Pod koniec Załącznika 11 znajdujemy zdanie, że nastapiło "zgniatanie przedniej części kadłuba" więc można pisać o prototypie antytaczankowej amunicji krążącej, tym bardziej że zgniatanie zostało poprzedzone krążeniem nad lotniskiem.

Gdyby na podstawie badań takiego modelu autorzy zamierzali obalać oficjalną wersję przebiegu katastrofy, samo to przekreślałoby ich wysiłek. Ale nie chcą albo im się nie udaje - opis eksperymentu w Zalczniku 11 kończy zdanie "Pomimo pełnego wysterowania lotek oraz steru kierunku w prawą stronę model zaczął ponownie powiększać kąt przechylenia oraz kąt odchylenia w lewą stronę, zbliżając się do granicy strefy przewidzianej dla lotu, jednocześnie szybko tracąc wysokość. Widząc to operator uruchomił system spadochronowy modelu ..."

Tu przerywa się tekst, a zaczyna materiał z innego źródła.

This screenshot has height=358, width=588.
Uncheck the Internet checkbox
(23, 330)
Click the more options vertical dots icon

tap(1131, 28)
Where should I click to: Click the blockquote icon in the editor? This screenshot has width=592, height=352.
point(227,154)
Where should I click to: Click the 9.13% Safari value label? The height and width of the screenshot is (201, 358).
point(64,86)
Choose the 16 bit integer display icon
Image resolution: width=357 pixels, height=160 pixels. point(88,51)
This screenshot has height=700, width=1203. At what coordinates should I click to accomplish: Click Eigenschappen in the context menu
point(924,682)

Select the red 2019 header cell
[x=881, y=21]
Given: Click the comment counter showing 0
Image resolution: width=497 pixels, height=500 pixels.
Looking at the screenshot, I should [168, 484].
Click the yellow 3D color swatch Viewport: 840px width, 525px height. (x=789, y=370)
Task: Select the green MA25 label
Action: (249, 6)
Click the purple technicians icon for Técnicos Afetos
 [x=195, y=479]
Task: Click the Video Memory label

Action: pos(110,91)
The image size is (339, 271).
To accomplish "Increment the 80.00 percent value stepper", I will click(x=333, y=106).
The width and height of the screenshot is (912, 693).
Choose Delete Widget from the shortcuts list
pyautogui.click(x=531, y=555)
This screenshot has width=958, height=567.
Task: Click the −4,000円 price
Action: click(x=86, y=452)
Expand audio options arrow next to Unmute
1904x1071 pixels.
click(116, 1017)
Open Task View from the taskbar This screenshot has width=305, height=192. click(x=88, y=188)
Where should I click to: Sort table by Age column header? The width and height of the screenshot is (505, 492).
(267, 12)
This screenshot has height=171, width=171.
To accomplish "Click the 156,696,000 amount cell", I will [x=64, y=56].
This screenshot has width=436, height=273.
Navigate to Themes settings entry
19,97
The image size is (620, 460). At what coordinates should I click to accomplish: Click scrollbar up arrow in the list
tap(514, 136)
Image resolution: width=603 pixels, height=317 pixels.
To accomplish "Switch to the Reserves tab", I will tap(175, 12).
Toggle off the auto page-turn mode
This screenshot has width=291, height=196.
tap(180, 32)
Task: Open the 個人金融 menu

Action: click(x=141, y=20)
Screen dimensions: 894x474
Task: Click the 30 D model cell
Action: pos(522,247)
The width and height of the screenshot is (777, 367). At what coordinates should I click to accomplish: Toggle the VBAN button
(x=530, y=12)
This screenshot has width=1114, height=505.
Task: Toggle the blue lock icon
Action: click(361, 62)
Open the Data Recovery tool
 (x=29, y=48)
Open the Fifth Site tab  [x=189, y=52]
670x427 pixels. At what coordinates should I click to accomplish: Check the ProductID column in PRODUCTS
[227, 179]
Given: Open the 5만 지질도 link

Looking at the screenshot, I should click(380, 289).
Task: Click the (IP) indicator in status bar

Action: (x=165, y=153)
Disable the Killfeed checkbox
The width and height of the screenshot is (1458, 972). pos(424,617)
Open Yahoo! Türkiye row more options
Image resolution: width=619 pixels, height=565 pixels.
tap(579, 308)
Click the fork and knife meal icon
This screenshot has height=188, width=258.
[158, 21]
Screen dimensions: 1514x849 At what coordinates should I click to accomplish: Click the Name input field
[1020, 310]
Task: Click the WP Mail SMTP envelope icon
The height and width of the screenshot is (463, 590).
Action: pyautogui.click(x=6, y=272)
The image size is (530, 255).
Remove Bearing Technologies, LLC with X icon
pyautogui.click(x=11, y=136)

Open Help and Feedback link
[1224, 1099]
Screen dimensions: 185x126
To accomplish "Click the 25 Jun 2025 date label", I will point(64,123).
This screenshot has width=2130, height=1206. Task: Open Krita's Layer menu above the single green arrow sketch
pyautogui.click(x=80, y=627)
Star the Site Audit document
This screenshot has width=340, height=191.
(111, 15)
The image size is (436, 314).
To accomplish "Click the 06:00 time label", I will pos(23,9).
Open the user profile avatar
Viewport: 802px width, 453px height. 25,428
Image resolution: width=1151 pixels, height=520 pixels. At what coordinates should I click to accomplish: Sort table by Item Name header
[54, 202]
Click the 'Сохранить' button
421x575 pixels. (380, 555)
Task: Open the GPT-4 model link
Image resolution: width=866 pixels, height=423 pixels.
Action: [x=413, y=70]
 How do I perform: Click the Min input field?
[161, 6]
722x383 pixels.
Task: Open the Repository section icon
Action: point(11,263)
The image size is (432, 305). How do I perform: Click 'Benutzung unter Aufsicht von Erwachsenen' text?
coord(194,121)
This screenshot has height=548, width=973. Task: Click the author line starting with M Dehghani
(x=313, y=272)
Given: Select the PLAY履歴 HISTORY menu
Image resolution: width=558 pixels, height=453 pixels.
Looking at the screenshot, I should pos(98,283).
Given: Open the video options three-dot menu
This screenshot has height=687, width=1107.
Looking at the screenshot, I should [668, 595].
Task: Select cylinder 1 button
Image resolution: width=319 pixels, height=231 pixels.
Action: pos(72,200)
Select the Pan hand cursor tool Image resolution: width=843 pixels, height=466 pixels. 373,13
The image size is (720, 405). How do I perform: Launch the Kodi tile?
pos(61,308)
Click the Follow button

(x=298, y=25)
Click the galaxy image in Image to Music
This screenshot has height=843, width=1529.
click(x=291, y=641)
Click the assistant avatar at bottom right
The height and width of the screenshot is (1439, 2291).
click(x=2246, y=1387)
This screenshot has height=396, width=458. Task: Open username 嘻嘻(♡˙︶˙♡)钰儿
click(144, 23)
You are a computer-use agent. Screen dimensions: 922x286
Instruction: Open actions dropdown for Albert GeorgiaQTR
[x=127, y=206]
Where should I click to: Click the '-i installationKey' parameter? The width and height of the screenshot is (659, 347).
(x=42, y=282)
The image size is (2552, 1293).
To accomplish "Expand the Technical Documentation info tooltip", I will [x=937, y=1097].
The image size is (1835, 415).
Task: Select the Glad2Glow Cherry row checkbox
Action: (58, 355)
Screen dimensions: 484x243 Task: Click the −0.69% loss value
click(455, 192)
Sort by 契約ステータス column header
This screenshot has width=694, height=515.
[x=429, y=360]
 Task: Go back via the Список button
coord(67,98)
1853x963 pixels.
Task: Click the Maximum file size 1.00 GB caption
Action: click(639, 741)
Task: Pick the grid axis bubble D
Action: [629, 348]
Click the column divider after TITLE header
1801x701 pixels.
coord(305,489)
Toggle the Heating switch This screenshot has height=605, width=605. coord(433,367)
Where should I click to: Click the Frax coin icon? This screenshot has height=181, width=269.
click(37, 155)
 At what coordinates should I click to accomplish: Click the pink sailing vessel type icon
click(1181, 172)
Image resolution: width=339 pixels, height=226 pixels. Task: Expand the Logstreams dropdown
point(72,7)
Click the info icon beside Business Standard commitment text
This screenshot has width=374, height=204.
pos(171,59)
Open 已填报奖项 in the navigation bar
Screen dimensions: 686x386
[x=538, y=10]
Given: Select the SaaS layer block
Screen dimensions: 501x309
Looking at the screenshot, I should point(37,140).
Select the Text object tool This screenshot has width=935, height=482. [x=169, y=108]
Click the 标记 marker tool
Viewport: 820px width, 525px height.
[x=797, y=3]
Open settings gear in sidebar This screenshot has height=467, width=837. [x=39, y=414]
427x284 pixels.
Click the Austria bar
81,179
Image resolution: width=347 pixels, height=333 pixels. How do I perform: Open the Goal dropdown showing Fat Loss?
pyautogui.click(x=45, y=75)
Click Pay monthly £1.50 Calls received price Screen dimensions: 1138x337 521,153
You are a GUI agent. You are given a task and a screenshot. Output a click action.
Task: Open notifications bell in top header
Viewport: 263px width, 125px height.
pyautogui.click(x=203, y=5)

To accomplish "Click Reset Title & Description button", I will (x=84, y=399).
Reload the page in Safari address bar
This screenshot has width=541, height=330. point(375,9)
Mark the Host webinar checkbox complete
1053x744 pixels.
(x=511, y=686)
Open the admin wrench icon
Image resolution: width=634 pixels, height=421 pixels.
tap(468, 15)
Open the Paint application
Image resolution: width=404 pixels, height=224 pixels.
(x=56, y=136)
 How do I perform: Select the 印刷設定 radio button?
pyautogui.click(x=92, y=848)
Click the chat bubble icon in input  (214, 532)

Ilustruje to taki wykres katów.
Konkluzja z załącznika stoi w ewidentnej sprzeczności z odwołaniem w raporcie do rzeczonego załącznika "Eksperyment dowiódł, że największy wpływ na zahamowanie obrotu samolotu ma wprowadzenie go w ślizg" ponieważ zahamowanie obrotu w ogóle nie nastąpiło więc tym bardziej przez wprowadzenie w slizg. (zapewne nastąpiło po przyziemieniu ale w Smolensku też to miało miejsce).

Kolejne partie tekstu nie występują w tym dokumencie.